L’ouverture de sa large proposition, dévoilée sous la grande verrière du Palais de Tokyo dimanche, a laissé avancer un groupe d’hommes et de femmes, peaux diaphane et cheveux long, tels des déités scandinaves habillées de grands manteaux ou des costumes unis avec des vestes un ou deux boutons ou des manteaux croisés, aux amples coupes et aux couleurs crème, écru, vert d’eau, ocre ou noir.
 
Chacun portait en boutonnière, en collier, à la ceinture, sur l’anse d’un sac ou la tige des sneakers un imposant bijou sphérique. Une pièce qui s’impose comme l’une des signatures de la saison et attire le regard sur ces pièces aux étoffes élégantes. « Dans une recherche sur les bijoux portés par les souverains du royaume de Silla, qui a façonné la Corée du Sud pendant mille ans, de 57 avant J.-C. à 935 après J.-C., Mme Woo réinterprète leur expression dans un langage contemporain. Conservant les formes des bijoux utilisés à l'origine pour orner les pièces excessivement décorées, elle réduit les bijoux à une forme centrale et les magnifie pour leur donner des dimensions sculpturales », détaille la marque dans sa note d’intention.


Wooyoungmi - Fall-Winter2023 - 2024 - Menswear - France - Paris - © ImaxTree


 
Le tailoring s’exprime largement dans cette collection mais Woo Youngmi explore aussi des silhouettes plus streetwear avec une thématique volcanique, s’inspirant du volcan de l'île de Jeju, au sud du pays.
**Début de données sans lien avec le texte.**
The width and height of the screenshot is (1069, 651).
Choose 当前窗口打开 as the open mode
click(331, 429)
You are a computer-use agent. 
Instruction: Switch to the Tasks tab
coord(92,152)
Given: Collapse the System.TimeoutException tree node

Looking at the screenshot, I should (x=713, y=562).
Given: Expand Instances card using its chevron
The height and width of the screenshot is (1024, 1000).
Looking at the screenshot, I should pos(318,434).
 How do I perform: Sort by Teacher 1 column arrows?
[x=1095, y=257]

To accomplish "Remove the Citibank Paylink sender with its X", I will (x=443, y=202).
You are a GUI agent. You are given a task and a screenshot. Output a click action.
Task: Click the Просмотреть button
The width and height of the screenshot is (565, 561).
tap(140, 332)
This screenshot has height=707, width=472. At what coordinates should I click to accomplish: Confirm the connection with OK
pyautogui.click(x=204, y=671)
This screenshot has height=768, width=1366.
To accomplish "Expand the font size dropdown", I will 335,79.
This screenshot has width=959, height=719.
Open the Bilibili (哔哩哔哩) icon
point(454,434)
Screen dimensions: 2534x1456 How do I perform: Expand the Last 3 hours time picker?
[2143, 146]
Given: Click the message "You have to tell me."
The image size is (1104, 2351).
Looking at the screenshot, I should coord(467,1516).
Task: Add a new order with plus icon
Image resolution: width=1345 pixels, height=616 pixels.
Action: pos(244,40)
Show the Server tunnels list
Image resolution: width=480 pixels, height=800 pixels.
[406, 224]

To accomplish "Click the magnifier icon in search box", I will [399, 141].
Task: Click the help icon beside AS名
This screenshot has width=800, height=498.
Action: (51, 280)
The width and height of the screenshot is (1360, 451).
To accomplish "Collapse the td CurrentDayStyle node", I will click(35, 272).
D’une broderie sur le cœur d’une varsity jacket pastel, à des imprimés d’éruption volcanique sur des pantalons denim ou dans des t-shirts en tricot porté sur un denim droit et large de cowboy, serré à la taille par une très large ceinture à imprimé python. Des ceintures, en format extra-large et tombant quasiment jusqu’au genou, éditées en vert émeraude, bleu turquoise ou orange, qui viennent accessoiriser tenues casual ou plus formelles. Le motif volcan s’exprime enfin en grand par une broderie soigneuse sur l’avant d’un blouson court noir.